Are you a “somebody that I used to know”? Well, if you’re reading this and we haven’t talked in a long time: I would genuinely like for you to reach out and tell me what you’ve been up to.
I know that’s not a normal thing to do. I want to do it sometimes but I am too 95%-plus positive that my random “hey, this is what my life has been like – how about yours??” messages to people of the past will be awkward annoyances to them more than interesting additions to their day. Surely some people would be happy to get such a message, no doubt, but the inability to know who is in that 5% and who you would just be bothering with a controlling attitudinal sentiment of “I was thinking about you so drop what you’re doing today and submit to an interview to someone you haven’t heard from, talked to, or thought about since 1990whatever” keeps me from doing this.

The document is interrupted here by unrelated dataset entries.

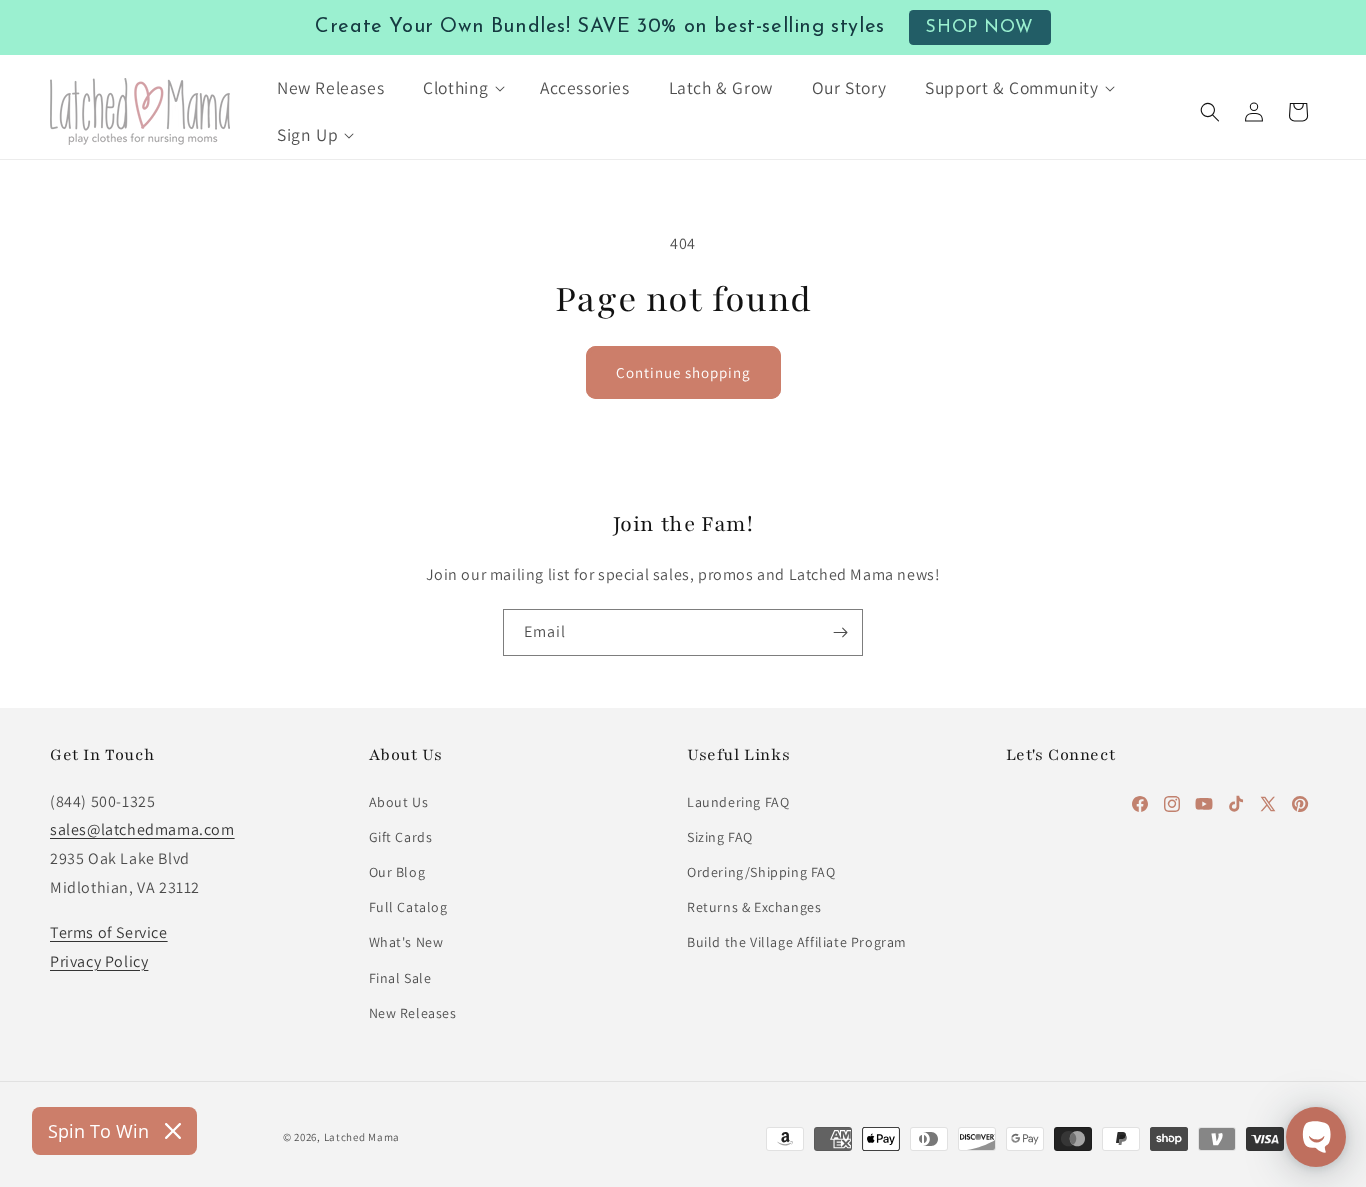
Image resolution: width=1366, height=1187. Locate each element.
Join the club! (683, 697)
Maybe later (683, 776)
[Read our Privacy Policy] (939, 881)
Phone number (467, 446)
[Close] (959, 201)
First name (452, 568)
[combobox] (463, 495)
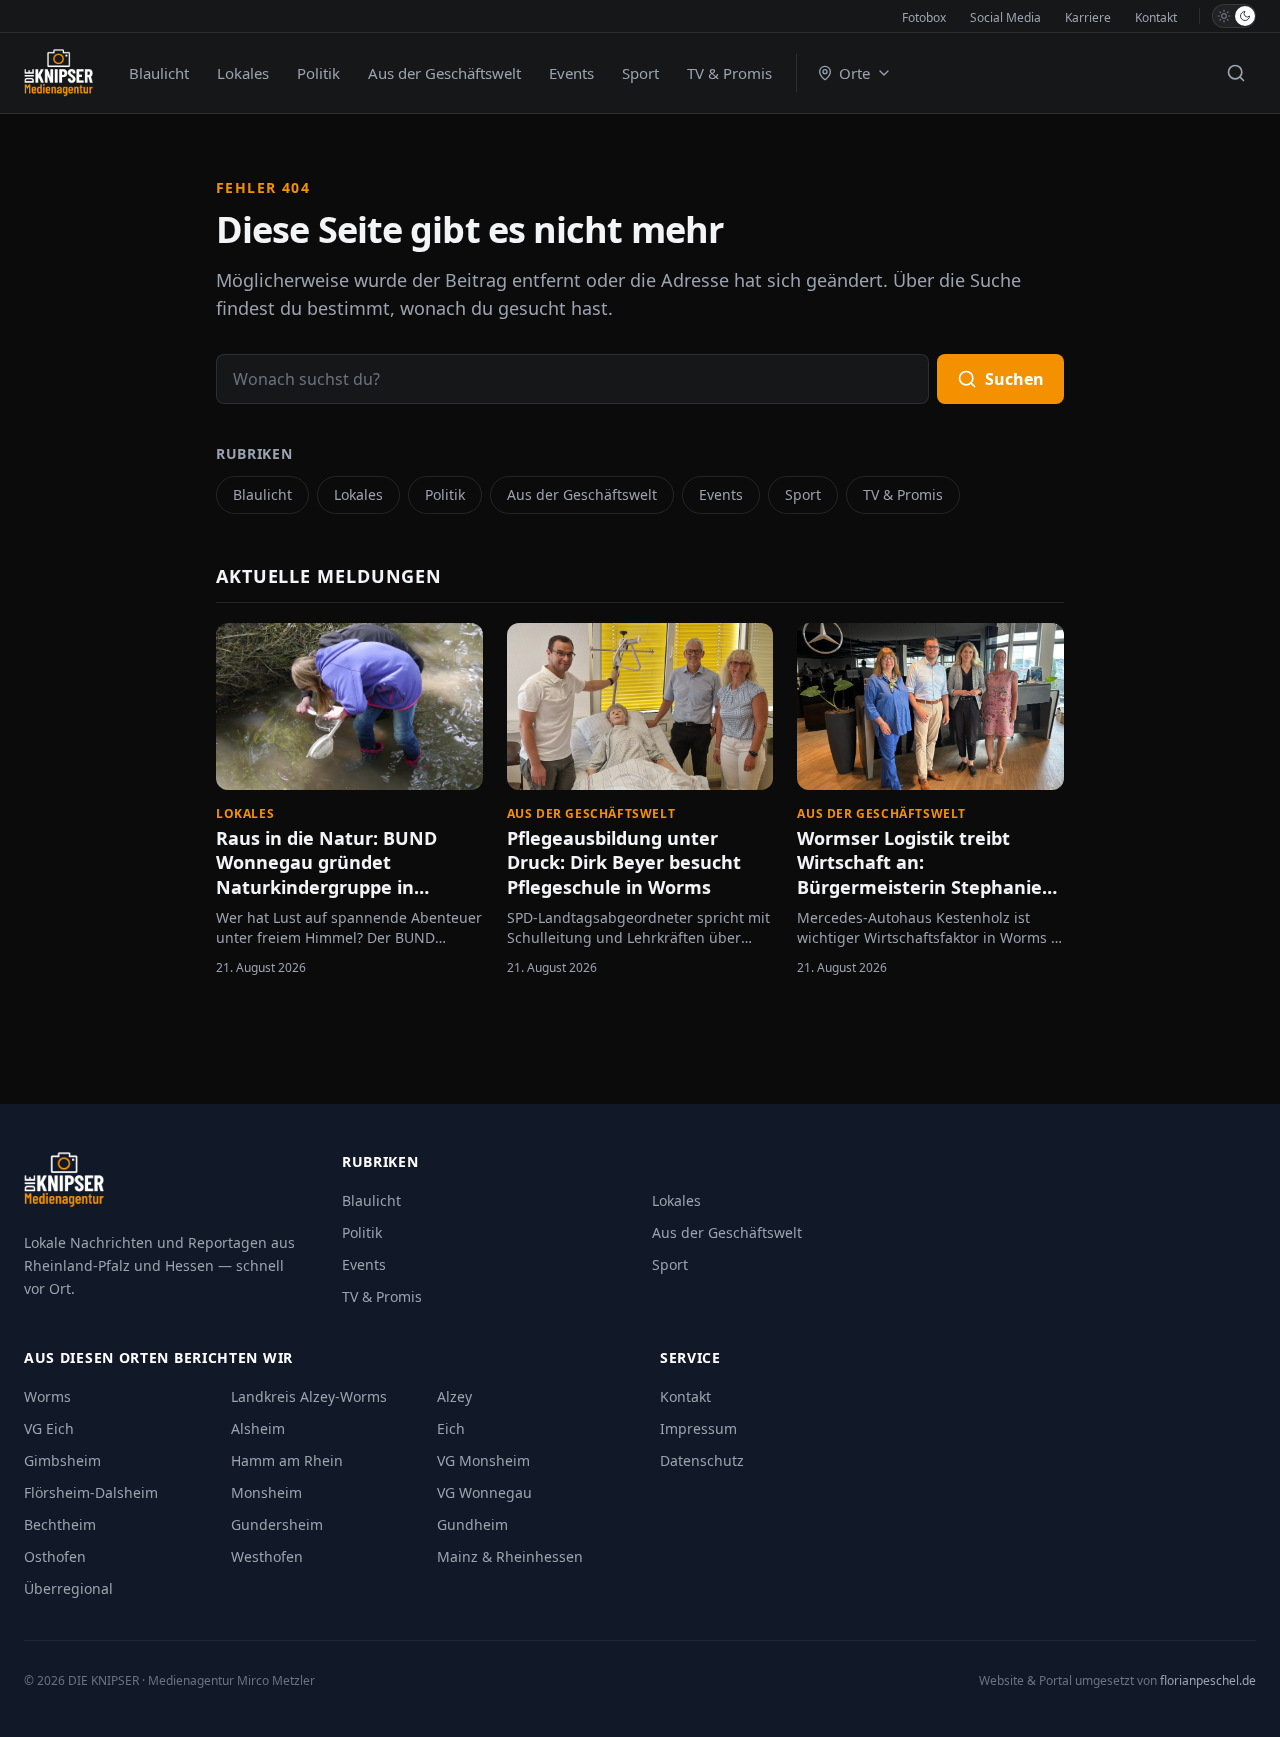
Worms (47, 1396)
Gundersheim (277, 1524)
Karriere (1088, 17)
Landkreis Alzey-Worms (309, 1396)
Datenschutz (702, 1460)
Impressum (698, 1428)
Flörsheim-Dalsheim (91, 1492)
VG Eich (49, 1428)
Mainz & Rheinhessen (510, 1556)
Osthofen (55, 1556)
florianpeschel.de (1208, 1680)
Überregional (68, 1588)
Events (571, 73)
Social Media (1005, 17)
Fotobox (924, 17)
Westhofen (267, 1556)
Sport (640, 73)
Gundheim (472, 1524)
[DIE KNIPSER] (58, 73)
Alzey (454, 1396)
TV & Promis (729, 73)
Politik (318, 73)
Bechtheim (60, 1524)
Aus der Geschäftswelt (444, 73)
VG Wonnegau (484, 1492)
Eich (451, 1428)
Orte (854, 73)
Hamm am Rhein (287, 1460)
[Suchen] (1236, 73)
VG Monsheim (483, 1460)
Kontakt (1156, 17)
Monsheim (266, 1492)
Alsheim (258, 1428)
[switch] (1234, 16)
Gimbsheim (62, 1460)
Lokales (243, 73)
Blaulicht (159, 73)
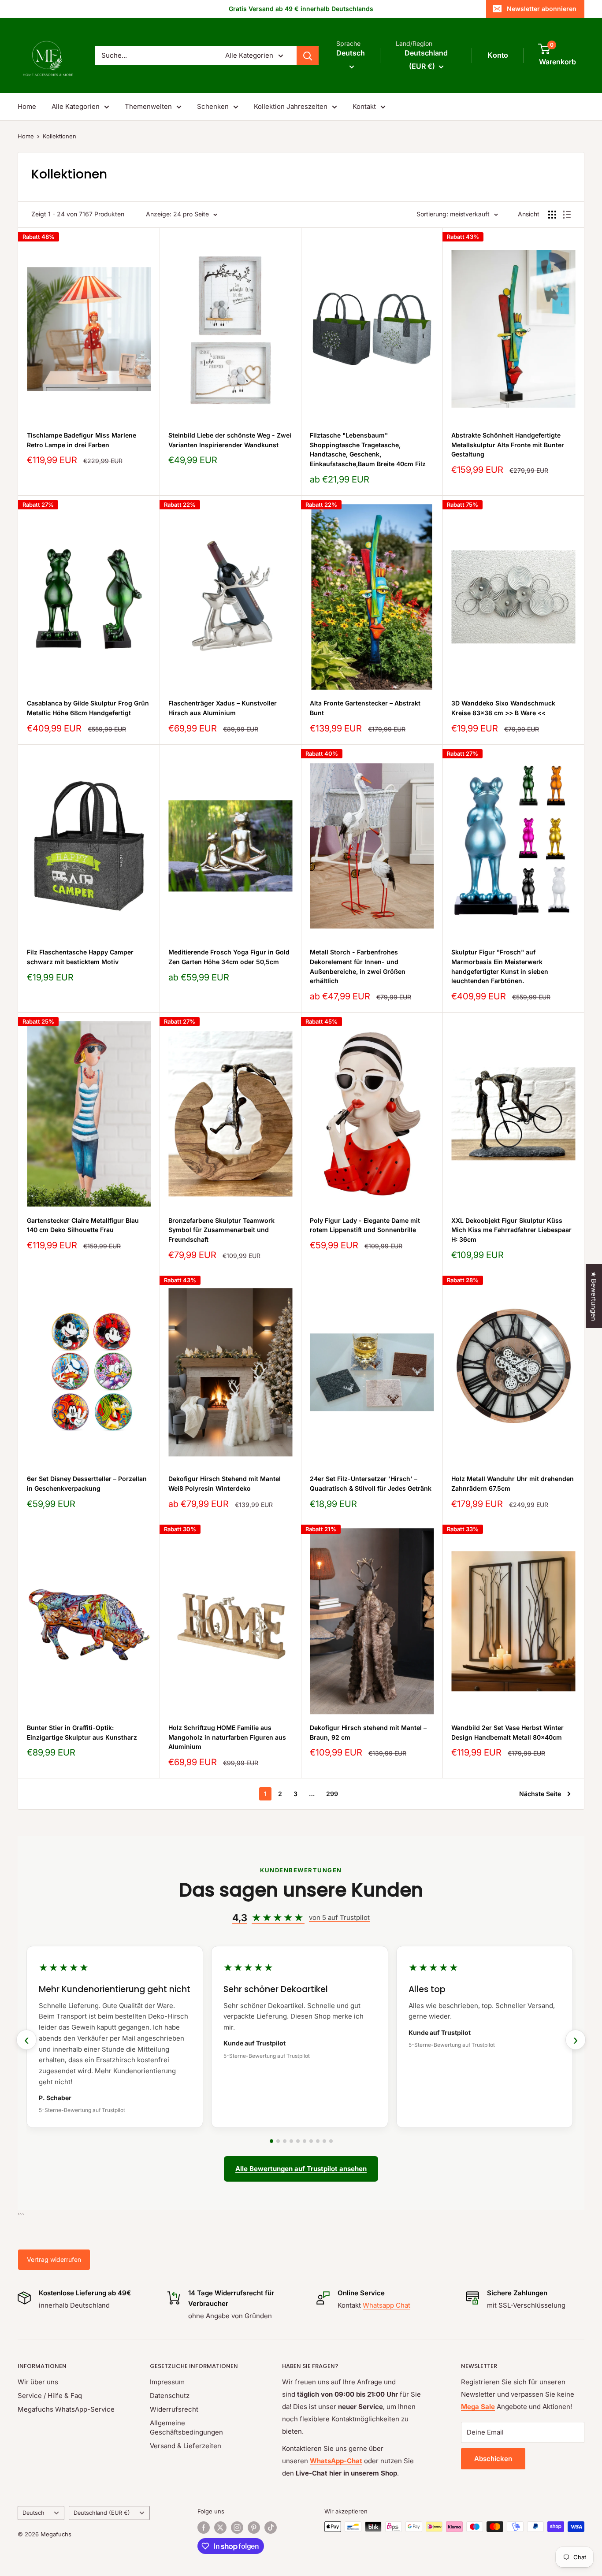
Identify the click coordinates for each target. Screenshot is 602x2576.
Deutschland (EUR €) (102, 2512)
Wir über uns (38, 2382)
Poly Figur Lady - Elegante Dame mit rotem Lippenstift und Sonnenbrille (365, 1225)
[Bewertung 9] (324, 2141)
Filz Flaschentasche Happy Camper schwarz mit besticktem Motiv (80, 956)
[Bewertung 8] (318, 2141)
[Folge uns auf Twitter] (220, 2527)
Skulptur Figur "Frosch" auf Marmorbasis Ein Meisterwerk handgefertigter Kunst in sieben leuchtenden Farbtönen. (499, 966)
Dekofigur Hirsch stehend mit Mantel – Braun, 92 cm (368, 1732)
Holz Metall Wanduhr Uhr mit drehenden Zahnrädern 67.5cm (512, 1483)
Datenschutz (170, 2395)
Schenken (213, 106)
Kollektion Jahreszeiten (290, 106)
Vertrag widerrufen (54, 2259)
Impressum (167, 2382)
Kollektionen (59, 136)
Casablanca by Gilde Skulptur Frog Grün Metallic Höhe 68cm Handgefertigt (88, 707)
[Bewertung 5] (298, 2141)
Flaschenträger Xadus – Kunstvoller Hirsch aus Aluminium (222, 707)
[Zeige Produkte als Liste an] (567, 215)
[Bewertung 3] (284, 2141)
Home (27, 106)
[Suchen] (308, 55)
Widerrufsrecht (174, 2409)
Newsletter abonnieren (541, 8)
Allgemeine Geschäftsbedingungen (186, 2427)
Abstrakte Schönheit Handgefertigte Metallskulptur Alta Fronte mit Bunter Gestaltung (507, 444)
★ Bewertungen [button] (594, 1296)
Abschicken (493, 2458)
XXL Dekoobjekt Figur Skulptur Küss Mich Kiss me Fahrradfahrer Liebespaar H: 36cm (511, 1230)
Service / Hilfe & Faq (50, 2395)
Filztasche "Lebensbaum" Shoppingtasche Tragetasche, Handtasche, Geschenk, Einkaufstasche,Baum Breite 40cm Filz (368, 449)
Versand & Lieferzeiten (185, 2446)
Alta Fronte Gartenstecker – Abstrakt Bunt (365, 707)
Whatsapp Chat (386, 2305)
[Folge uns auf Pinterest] (254, 2527)
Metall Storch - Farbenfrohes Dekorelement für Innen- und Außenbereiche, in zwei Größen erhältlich (357, 966)
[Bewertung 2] (278, 2141)
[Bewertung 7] (311, 2141)
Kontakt (364, 106)
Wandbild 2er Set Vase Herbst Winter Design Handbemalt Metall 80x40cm (507, 1732)
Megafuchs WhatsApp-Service (66, 2409)
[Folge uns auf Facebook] (203, 2527)
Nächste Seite (540, 1793)
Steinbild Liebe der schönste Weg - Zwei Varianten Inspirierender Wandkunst (229, 440)
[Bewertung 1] (271, 2141)
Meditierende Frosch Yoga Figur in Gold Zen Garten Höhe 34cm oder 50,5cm (229, 956)
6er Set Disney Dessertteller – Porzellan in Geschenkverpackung (87, 1483)
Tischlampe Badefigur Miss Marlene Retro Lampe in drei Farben (81, 440)
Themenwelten (148, 106)
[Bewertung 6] (304, 2141)
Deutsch (33, 2512)
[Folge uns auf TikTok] (270, 2527)
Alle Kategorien (76, 106)
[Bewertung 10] (331, 2141)
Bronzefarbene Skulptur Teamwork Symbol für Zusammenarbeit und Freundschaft (221, 1230)
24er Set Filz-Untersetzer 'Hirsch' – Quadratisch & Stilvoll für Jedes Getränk (370, 1483)
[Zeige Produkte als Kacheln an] (552, 215)
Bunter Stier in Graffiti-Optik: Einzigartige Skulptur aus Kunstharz (82, 1732)
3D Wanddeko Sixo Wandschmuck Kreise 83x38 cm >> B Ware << (503, 707)
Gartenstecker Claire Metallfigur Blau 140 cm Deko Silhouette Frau (83, 1225)
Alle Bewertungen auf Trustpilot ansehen (301, 2168)
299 (332, 1793)
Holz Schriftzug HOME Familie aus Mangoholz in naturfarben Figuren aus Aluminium (227, 1737)
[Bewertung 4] (291, 2141)
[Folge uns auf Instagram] (237, 2527)
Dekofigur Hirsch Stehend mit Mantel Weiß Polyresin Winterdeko (224, 1483)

I like it when other people take that brave leap though. I do not think of it in the above terms of being a chore to submit to. I like that someone I interacted with in my history has remembered me and thought our interaction was meaningful enough to still reach out in some way. I am saddened and butthurt and confused and annoyed by people doing the opposite who see me in their Facebook friends lists for instance and are content with never talking to me again and delete me so that that chance becomes much more unlikely to ever occur.
So to anyone reading this that interacted with me before in any significant way: I remember you and feel exactly the sam way I felt about you at the time of our last interaction.
Provided that it’s not a way of ignoring a wrong they committed against me – I feel great when people I haven’t seen or sometimes even spoken to in many years feel free to message me as if no time between our correspondence has passed. Cuz that’s how I feel with people all the time and am constantly reminded that other peoples memories and priorities and interests and personalities change over time. Mine doesn’t. And I’d love to hear from any and all of you.